The age of your forklift should be your first consideration. Forklift ages are typically done by the number of hours used in operation. 7,500 to 9,500 hours is optimal for high selling prices. Anything above 12,000 hours will get a lower asking price, and the type of forklift matters also. For example, if the forklift is electric, the condition of your battery will matter more than the hours spent. However, just like a car – the more they all have been used the less valuable it becomes.
Of course, the appearance of the forklift matters a great deal during a resale. The fewer scuffs the better and it’s a good idea to clean it up before showing it to any potential buyers. A quick clean and technician tune-up can boost your potential sale price. Honesty is the best policy here, so be sure to explain any dents, marks, or scratches to anyone inquiring. Appearance isn’t the sole factor, though. If you have a well-functioning forklift, many buyers will prefer optimal functionality over a perfect appearance.

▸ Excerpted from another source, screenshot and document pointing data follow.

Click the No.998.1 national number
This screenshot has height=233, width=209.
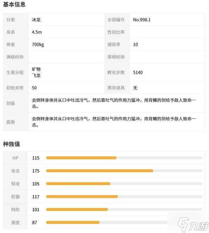[142, 20]
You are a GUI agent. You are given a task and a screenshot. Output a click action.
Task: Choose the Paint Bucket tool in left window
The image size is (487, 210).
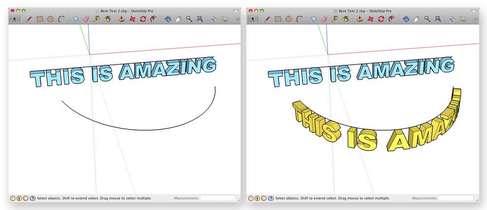coord(108,19)
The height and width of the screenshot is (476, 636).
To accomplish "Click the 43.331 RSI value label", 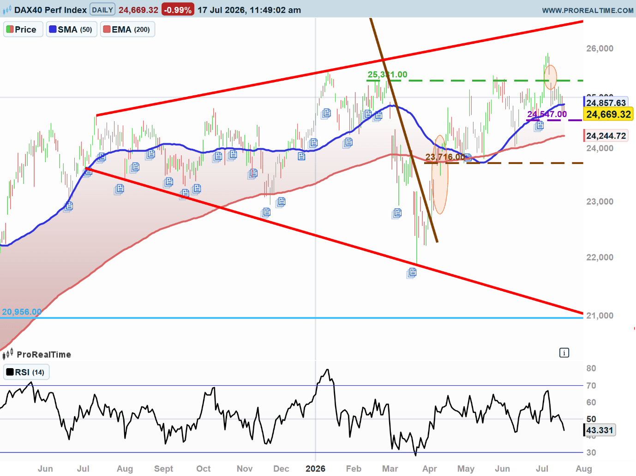I will [x=600, y=430].
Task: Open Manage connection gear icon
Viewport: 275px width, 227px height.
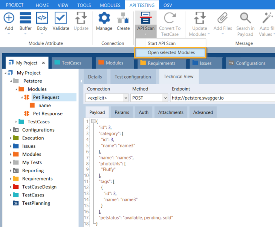Action: (104, 18)
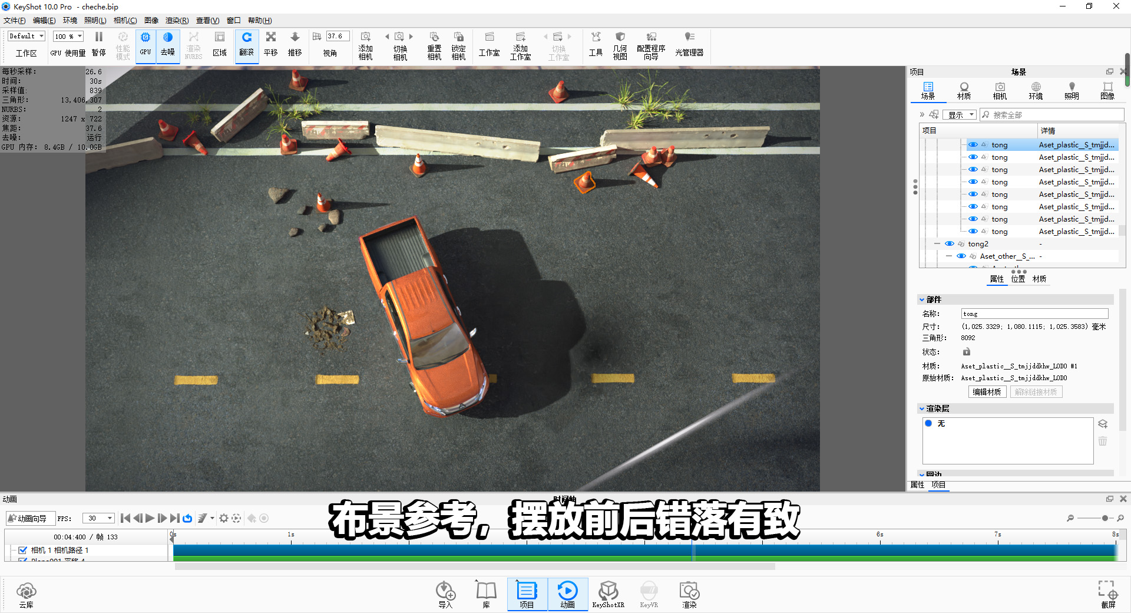Launch the 渲染 render dialog

(689, 594)
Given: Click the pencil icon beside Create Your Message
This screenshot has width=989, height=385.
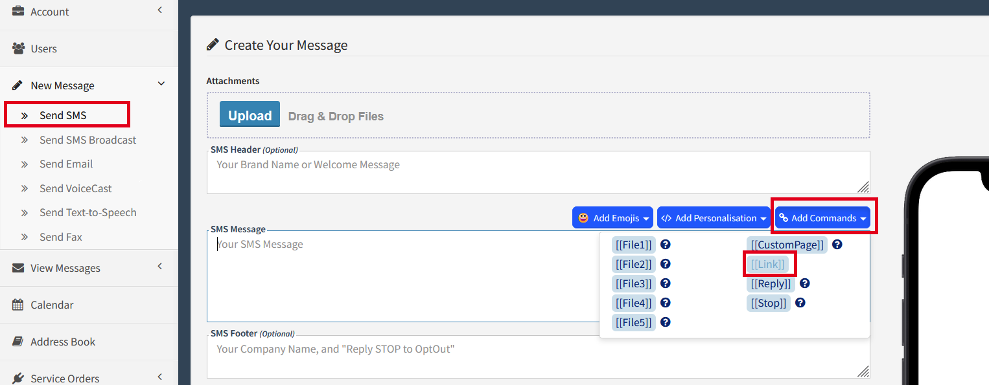Looking at the screenshot, I should 212,44.
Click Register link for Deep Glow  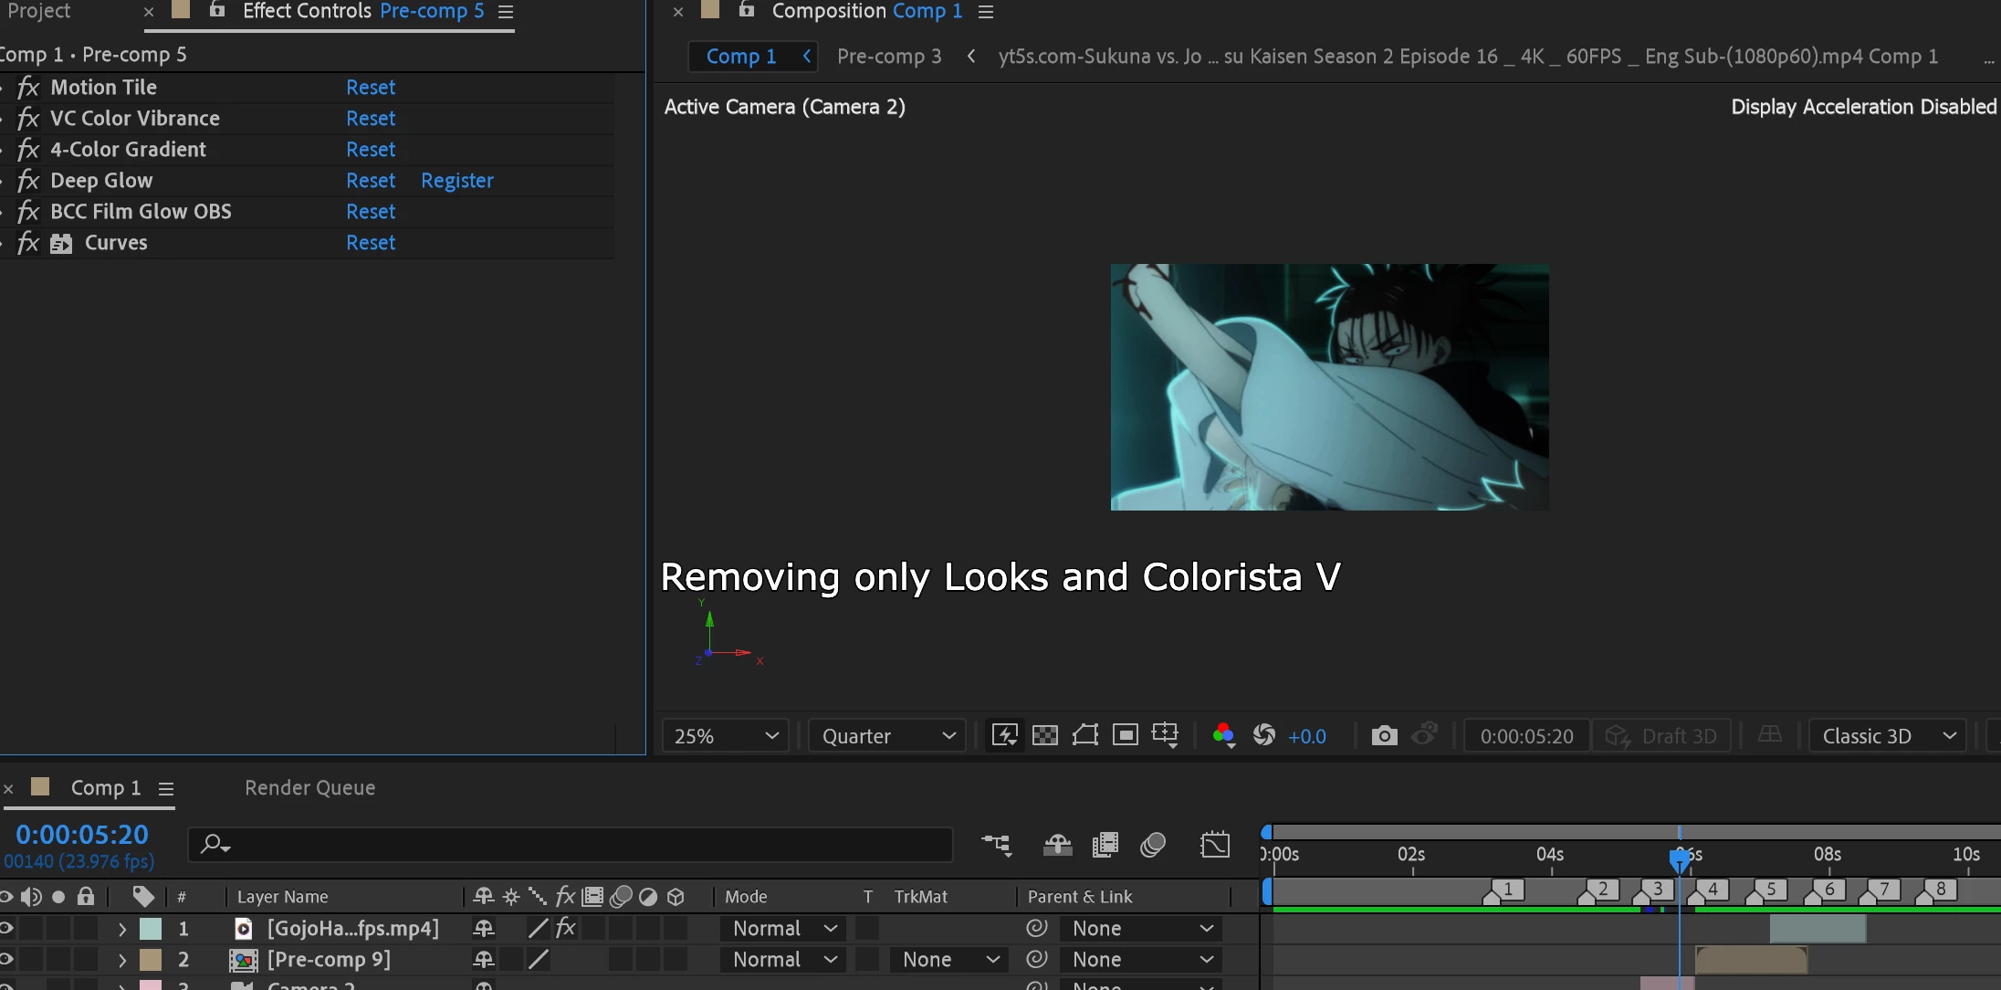pos(456,181)
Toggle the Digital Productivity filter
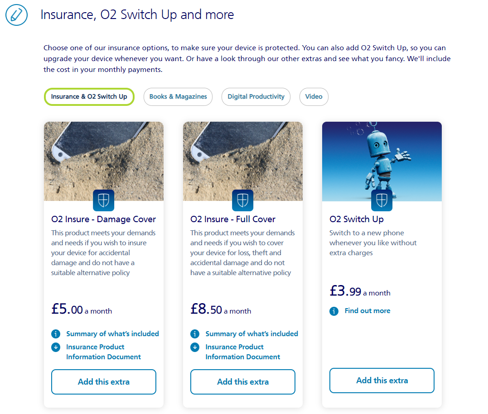The width and height of the screenshot is (488, 414). [256, 97]
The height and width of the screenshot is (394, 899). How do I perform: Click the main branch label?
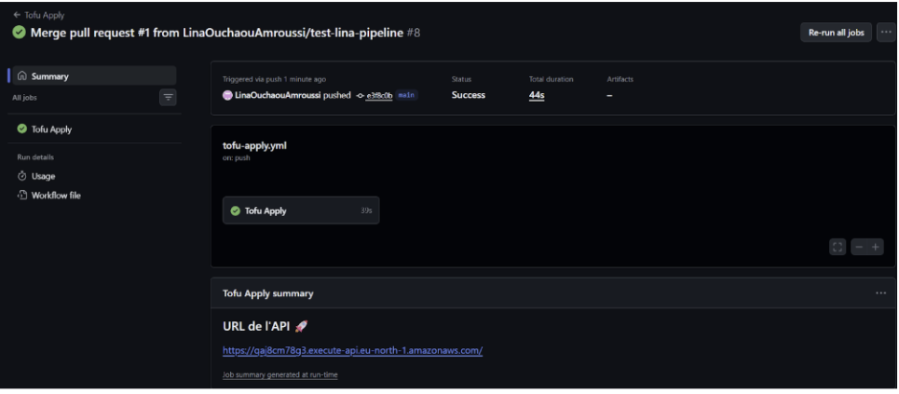pos(406,95)
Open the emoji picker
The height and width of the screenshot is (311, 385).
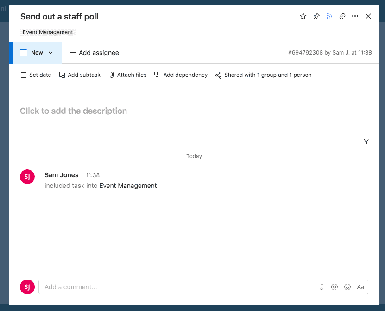[x=347, y=287]
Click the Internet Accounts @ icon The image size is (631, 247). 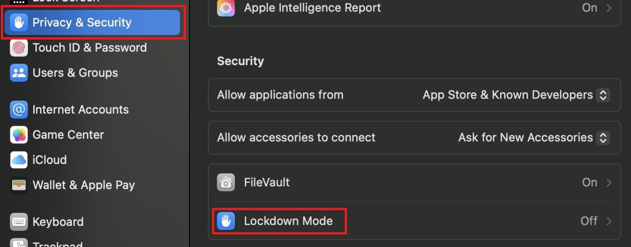pos(19,110)
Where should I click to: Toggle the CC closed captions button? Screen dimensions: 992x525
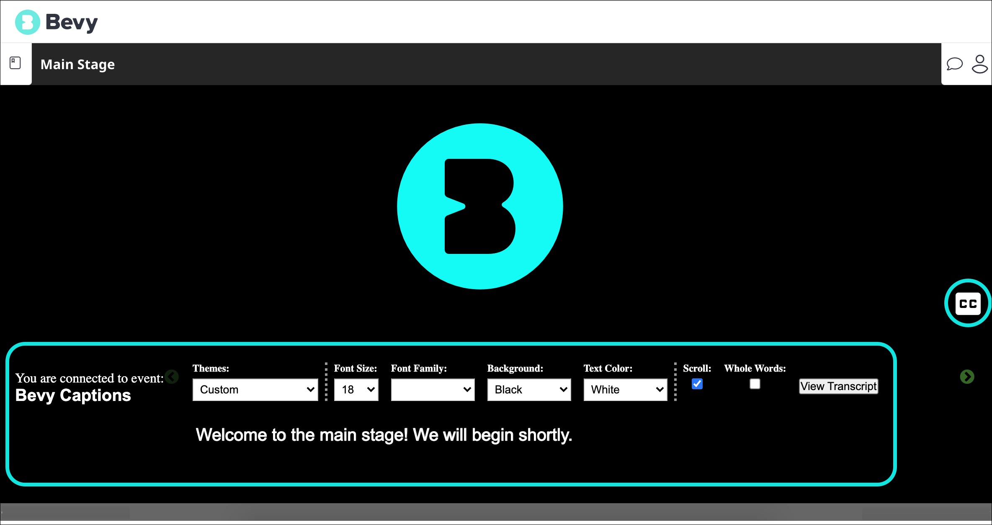(x=968, y=303)
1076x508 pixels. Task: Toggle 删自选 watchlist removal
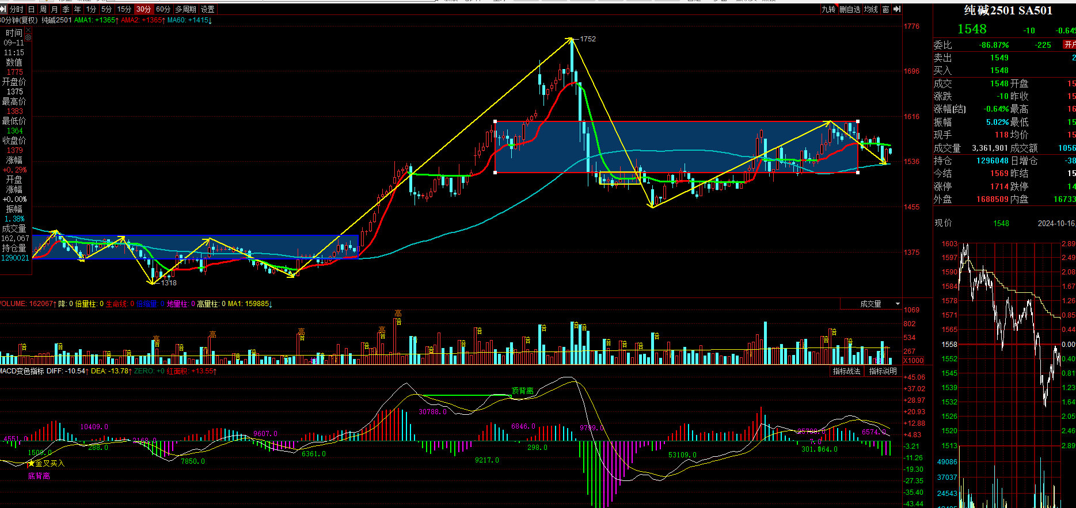[x=850, y=9]

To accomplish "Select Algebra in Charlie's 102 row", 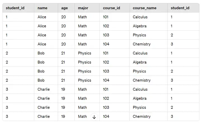I will tap(140, 98).
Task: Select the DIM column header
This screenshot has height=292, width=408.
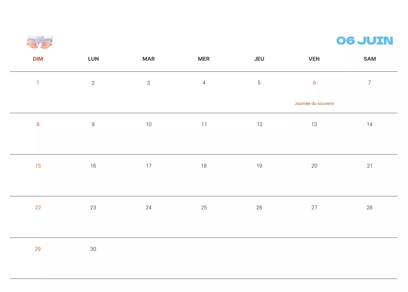Action: click(x=38, y=59)
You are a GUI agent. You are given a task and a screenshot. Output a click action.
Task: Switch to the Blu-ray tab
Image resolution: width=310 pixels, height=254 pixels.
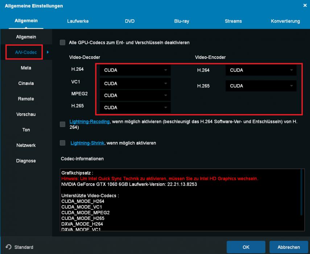coord(181,21)
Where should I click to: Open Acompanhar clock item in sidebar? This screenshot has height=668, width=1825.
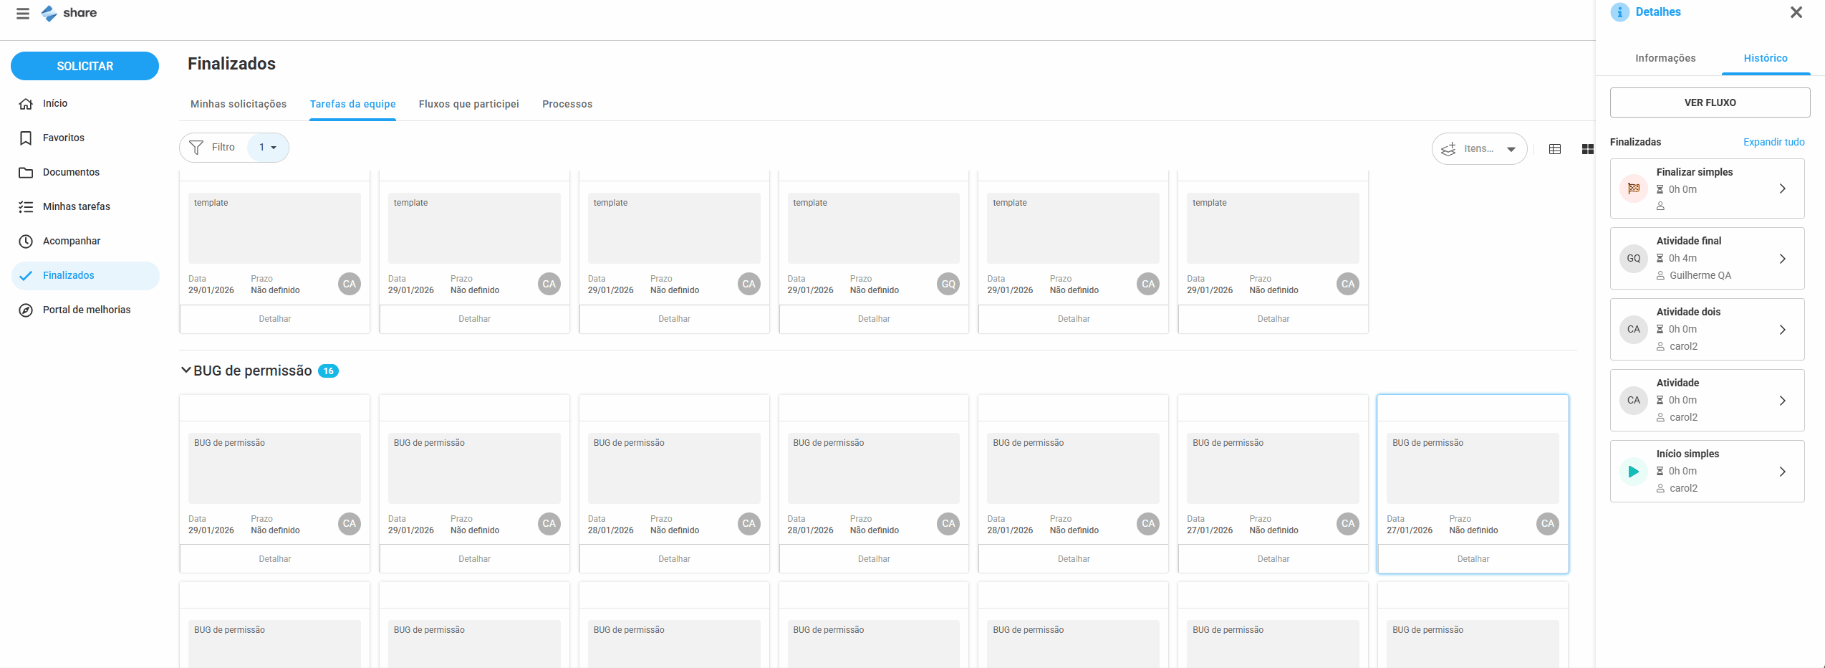point(71,241)
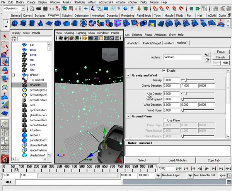Viewport: 232px width, 191px height.
Task: Select the arrow selection tool in toolbox
Action: pyautogui.click(x=5, y=36)
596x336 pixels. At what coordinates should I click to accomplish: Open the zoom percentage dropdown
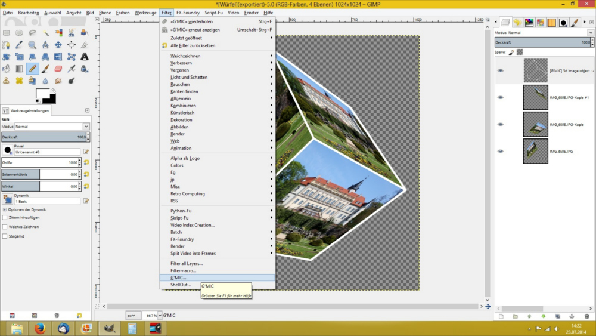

If you’ve maintained your forklift well you can expect a better market value. Unfortunately, this cannot be done before the sale so to ensure top dollar for your machine – value the maintenance of your fleet over time. Have routine checks and tune-ups to extend the forklift’s lifetime and re-sellability. A faulty forklift will do poorly on the resale market, so make sure it’s operational and functioning before selling.
The type of forklift you’re selling will affect the market value. Electric forklifts get the best market value, but only if the battery is healthy and working. Gasoline and propane forklifts are lower in value, but can still be resold. Propane forklifts may be especially taxing to sell due to the over-saturation of availability. The accessibility of these forklifts makes them the least valuable.
Whether you’re selling a gas, electric, or propane forklift, it is important to know what will get you the most for your money when reselling. Being sensible to the current state of your machinery in terms of age, history, and type of forklift you’re selling will guide your valuation and ultimately secure you the maximum trade-in value.